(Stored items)
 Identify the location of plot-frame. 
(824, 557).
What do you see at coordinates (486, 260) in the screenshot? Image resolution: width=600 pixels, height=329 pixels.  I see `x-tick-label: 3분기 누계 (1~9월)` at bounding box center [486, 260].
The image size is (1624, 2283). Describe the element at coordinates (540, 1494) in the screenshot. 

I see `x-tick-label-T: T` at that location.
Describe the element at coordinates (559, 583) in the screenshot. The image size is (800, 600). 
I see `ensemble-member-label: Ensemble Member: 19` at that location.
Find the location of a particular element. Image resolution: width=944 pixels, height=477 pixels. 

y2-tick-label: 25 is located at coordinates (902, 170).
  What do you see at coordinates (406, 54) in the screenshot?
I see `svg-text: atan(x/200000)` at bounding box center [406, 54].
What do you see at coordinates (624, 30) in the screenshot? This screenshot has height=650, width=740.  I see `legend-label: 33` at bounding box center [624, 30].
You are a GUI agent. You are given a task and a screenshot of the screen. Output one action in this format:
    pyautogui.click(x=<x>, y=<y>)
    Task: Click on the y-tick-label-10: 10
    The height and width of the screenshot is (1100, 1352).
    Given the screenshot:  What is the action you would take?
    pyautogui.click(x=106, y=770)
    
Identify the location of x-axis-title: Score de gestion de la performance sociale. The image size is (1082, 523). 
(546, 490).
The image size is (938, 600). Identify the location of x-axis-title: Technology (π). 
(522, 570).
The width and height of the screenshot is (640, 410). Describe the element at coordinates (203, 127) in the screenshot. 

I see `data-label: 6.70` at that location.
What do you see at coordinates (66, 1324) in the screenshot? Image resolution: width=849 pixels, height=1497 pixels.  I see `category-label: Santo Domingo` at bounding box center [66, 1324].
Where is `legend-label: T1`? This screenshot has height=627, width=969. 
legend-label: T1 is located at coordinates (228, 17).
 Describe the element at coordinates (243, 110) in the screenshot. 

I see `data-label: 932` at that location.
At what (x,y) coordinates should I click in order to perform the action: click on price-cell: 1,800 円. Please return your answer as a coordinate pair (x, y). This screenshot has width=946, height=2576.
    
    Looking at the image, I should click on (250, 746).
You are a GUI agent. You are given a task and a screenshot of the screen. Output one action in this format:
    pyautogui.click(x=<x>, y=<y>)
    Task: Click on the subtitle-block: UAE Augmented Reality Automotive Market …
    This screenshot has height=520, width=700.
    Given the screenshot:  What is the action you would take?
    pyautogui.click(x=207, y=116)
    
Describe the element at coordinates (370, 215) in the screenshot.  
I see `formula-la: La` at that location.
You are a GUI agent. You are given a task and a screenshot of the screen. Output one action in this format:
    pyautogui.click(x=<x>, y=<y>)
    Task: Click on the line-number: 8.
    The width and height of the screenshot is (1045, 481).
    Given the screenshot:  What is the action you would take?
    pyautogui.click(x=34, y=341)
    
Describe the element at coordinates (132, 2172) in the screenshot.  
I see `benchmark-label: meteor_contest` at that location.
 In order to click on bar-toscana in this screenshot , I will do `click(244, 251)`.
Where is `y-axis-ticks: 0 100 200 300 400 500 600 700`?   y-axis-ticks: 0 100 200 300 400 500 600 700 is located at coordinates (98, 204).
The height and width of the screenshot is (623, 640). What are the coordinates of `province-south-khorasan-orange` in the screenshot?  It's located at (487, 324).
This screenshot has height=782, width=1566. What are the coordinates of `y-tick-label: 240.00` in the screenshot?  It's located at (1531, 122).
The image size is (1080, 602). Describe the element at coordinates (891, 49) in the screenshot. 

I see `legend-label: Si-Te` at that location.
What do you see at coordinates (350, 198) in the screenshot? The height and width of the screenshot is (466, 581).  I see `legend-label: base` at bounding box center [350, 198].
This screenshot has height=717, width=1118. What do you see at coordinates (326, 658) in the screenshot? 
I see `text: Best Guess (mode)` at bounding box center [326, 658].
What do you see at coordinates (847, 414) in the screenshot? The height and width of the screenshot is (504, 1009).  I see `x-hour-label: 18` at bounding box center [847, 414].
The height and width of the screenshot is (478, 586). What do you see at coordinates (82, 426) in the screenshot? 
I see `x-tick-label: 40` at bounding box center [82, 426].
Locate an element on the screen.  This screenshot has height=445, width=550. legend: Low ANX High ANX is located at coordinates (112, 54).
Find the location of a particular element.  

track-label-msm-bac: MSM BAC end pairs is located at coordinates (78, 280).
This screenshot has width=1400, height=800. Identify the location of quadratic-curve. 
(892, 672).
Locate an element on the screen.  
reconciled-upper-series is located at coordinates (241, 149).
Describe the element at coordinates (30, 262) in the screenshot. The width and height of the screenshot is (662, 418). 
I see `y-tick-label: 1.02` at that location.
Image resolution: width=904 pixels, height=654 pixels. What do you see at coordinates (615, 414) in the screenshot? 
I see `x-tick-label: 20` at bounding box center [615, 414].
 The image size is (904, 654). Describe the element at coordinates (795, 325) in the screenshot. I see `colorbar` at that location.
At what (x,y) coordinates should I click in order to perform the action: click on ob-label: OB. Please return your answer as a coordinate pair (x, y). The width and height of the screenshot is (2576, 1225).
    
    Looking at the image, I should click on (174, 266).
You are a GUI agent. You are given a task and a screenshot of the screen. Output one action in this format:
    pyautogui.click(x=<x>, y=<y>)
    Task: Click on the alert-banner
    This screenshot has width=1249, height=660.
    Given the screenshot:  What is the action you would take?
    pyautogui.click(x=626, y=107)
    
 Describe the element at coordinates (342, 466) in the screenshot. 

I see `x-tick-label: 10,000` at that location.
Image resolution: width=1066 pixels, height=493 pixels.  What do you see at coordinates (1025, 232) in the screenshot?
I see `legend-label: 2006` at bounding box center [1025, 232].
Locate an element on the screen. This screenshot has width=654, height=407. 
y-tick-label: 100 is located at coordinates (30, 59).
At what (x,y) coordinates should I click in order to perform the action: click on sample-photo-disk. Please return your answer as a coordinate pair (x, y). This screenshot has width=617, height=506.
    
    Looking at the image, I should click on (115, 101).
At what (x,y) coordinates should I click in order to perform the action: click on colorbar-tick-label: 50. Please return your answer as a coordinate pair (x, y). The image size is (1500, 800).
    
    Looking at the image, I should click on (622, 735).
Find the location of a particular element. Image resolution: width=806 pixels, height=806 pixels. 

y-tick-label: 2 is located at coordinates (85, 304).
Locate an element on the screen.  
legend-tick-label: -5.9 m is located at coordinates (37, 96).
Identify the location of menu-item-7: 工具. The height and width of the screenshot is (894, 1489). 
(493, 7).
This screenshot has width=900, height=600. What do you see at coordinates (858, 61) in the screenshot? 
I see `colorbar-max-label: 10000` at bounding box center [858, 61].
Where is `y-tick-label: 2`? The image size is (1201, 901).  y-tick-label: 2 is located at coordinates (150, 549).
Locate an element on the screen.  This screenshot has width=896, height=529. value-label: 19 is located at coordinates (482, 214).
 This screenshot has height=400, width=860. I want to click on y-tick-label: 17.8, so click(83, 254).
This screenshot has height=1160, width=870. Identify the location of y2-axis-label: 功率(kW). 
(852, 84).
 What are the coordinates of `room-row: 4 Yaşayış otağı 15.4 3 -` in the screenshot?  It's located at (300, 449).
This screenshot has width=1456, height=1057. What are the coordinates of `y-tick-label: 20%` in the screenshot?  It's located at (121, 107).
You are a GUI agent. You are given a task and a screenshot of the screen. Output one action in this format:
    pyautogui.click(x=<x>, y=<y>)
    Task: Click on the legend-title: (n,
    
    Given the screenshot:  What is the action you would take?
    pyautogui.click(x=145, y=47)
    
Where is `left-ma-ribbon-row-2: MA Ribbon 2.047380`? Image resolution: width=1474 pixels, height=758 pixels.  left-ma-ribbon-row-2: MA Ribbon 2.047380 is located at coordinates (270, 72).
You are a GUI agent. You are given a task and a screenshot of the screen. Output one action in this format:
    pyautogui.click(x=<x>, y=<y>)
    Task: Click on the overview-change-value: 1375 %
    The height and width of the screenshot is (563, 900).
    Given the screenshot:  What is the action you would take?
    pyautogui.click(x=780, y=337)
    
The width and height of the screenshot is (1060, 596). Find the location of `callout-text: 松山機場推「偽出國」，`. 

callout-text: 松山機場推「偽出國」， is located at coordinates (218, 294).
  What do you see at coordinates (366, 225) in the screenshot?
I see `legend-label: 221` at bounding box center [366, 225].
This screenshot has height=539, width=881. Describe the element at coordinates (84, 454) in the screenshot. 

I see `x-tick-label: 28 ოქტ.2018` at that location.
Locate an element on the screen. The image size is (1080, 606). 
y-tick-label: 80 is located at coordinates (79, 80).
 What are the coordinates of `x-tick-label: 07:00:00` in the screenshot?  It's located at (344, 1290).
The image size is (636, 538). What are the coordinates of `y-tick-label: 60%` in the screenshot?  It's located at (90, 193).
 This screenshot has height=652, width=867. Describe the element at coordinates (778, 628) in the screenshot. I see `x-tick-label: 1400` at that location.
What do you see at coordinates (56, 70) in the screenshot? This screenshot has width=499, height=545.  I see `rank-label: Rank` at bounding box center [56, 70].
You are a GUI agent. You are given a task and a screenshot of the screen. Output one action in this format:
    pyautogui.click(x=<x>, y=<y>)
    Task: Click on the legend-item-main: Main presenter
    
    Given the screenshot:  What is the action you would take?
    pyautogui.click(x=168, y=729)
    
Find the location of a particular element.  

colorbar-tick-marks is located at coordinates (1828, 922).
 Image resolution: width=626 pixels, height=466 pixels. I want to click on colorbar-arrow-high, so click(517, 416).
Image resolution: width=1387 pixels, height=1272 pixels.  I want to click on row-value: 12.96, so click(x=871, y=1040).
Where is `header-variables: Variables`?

TASK DIRECTIONS → Copy out again, word for word, the lines of the material from the line containing "pixels, height=806 pixels." through the line containing "pyautogui.click(x=780, y=337)", both included.

RESPONSE AREA →
Find the location of a particular element. Image resolution: width=806 pixels, height=806 pixels. 

y-tick-label: 2 is located at coordinates (85, 304).
Locate an element on the screen.  
legend-tick-label: -5.9 m is located at coordinates (37, 96).
Identify the location of menu-item-7: 工具. The height and width of the screenshot is (894, 1489). 
(493, 7).
This screenshot has width=900, height=600. What do you see at coordinates (858, 61) in the screenshot? 
I see `colorbar-max-label: 10000` at bounding box center [858, 61].
Where is `y-tick-label: 2`? The image size is (1201, 901).  y-tick-label: 2 is located at coordinates (150, 549).
Locate an element on the screen.  This screenshot has width=896, height=529. value-label: 19 is located at coordinates (482, 214).
 This screenshot has height=400, width=860. I want to click on y-tick-label: 17.8, so click(83, 254).
This screenshot has height=1160, width=870. Identify the location of y2-axis-label: 功率(kW). 
(852, 84).
 What are the coordinates of `room-row: 4 Yaşayış otağı 15.4 3 -` in the screenshot?  It's located at (300, 449).
This screenshot has width=1456, height=1057. What are the coordinates of `y-tick-label: 20%` in the screenshot?  It's located at (121, 107).
You are a GUI agent. You are given a task and a screenshot of the screen. Output one action in this format:
    pyautogui.click(x=<x>, y=<y>)
    Task: Click on the legend-title: (n,
    
    Given the screenshot:  What is the action you would take?
    pyautogui.click(x=145, y=47)
    
Where is `left-ma-ribbon-row-2: MA Ribbon 2.047380`? Image resolution: width=1474 pixels, height=758 pixels.  left-ma-ribbon-row-2: MA Ribbon 2.047380 is located at coordinates (270, 72).
You are a GUI agent. You are given a task and a screenshot of the screen. Output one action in this format:
    pyautogui.click(x=<x>, y=<y>)
    Task: Click on the overview-change-value: 1375 %
    The height and width of the screenshot is (563, 900).
    Given the screenshot:  What is the action you would take?
    pyautogui.click(x=780, y=337)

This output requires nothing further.